──────── DATA SHOWN

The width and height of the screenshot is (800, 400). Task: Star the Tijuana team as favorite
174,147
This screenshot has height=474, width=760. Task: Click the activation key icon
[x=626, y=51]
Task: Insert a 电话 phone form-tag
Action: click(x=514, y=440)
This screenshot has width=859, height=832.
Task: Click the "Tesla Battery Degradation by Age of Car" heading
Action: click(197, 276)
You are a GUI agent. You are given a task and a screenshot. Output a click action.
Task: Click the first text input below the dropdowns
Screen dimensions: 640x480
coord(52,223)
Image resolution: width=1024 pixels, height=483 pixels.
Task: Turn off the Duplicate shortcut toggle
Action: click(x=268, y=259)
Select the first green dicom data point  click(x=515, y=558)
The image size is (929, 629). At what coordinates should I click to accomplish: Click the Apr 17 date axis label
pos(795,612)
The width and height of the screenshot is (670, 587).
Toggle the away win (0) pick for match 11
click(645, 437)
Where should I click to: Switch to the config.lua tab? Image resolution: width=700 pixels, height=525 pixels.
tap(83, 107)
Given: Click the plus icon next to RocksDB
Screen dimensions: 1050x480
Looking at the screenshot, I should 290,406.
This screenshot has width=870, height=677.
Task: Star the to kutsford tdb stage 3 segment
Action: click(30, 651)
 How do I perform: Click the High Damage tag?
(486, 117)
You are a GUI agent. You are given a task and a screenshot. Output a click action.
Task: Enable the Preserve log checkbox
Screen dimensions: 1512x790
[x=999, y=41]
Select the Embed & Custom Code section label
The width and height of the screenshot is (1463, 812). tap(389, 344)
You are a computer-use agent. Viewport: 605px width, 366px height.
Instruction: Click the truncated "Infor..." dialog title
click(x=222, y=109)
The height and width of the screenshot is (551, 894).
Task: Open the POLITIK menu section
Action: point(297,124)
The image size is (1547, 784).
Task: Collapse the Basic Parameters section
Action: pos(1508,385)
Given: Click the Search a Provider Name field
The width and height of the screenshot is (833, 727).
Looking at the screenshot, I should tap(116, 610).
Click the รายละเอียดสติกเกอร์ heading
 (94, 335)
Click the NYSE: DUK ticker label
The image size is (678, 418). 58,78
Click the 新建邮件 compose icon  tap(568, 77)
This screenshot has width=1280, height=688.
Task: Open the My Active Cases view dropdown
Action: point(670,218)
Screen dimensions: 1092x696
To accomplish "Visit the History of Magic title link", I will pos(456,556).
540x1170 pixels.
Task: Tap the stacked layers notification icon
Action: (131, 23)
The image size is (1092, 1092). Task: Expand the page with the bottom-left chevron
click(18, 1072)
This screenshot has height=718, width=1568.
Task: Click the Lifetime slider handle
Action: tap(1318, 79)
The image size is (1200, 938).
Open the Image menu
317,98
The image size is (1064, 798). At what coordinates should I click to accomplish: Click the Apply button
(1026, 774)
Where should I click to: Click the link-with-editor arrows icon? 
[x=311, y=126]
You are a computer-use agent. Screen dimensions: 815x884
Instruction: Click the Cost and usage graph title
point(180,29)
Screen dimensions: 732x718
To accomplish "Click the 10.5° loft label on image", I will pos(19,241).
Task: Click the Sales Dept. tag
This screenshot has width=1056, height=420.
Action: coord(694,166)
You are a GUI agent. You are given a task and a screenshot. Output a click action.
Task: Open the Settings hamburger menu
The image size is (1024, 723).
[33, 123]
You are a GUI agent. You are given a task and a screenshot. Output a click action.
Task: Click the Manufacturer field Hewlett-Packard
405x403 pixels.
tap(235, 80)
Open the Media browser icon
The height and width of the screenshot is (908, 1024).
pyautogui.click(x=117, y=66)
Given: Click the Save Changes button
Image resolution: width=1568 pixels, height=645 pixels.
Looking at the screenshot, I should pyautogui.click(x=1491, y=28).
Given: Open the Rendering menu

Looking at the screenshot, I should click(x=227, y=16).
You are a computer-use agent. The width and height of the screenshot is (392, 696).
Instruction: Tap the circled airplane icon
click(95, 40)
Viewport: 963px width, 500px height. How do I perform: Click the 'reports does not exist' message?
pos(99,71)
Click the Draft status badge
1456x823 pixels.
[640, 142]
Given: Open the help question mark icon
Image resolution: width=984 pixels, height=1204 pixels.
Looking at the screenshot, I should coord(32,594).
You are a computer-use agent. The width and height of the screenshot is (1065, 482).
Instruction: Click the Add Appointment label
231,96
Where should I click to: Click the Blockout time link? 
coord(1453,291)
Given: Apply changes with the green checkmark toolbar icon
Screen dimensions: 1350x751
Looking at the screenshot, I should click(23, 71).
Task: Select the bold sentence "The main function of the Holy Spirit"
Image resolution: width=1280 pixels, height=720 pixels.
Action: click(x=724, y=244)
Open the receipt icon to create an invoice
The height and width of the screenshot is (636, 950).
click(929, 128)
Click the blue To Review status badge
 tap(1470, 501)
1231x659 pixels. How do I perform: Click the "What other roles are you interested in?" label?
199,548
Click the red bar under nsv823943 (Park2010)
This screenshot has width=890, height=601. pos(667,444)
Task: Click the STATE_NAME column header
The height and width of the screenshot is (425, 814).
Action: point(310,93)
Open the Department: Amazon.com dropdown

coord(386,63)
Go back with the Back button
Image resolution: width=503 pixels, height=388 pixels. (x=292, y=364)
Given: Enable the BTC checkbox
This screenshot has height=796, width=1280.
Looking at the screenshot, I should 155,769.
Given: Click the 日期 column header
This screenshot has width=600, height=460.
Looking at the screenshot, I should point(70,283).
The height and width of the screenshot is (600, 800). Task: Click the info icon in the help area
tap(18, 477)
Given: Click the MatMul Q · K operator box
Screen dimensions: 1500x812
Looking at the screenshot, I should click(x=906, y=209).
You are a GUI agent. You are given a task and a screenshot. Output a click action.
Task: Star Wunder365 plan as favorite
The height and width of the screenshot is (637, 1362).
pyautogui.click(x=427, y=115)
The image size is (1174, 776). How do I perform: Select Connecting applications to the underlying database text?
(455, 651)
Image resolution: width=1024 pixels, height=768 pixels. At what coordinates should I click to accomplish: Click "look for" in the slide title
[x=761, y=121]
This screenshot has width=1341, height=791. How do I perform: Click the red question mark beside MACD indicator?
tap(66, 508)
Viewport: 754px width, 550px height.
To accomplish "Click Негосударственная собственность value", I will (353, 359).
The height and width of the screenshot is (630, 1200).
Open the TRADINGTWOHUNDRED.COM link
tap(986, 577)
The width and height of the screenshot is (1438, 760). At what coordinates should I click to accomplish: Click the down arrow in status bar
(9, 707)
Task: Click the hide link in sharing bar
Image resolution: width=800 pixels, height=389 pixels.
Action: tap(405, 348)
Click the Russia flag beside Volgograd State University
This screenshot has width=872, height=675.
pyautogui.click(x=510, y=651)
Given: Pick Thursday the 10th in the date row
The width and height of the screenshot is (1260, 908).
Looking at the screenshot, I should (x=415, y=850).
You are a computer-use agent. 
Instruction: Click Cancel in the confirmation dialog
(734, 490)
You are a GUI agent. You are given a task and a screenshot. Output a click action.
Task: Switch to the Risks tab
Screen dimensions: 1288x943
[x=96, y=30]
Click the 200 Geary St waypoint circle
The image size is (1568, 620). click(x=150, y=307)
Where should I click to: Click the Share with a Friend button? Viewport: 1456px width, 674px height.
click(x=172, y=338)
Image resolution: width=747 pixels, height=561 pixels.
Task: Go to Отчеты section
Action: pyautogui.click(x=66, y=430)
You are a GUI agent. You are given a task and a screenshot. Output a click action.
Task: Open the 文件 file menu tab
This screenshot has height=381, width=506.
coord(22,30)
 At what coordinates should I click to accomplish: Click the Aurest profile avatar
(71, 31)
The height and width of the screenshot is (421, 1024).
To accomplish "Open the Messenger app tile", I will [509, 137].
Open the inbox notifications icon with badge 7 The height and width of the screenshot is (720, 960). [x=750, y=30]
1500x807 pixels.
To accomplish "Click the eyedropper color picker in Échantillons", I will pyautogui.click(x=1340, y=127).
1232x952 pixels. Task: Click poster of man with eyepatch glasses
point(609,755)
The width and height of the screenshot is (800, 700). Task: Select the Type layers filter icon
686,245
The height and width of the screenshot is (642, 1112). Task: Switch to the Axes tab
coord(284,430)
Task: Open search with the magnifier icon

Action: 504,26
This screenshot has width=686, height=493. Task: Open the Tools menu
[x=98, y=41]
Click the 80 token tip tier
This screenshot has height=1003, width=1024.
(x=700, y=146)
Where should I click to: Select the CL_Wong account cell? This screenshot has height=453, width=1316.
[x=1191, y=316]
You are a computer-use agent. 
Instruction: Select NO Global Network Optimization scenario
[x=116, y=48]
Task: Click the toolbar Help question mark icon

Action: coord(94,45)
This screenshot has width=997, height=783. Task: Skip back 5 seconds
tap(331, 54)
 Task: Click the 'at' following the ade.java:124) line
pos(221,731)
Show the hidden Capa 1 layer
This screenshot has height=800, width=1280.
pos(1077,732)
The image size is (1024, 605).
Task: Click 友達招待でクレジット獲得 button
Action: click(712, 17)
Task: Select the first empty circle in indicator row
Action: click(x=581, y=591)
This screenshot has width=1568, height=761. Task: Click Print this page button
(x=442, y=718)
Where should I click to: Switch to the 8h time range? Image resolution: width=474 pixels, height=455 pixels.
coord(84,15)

────────────────

- THE PROBLEM -
From the data above, count the lines that hold the string "header". Reply with only that number.

- RESULT OF THE EXERCISE -
2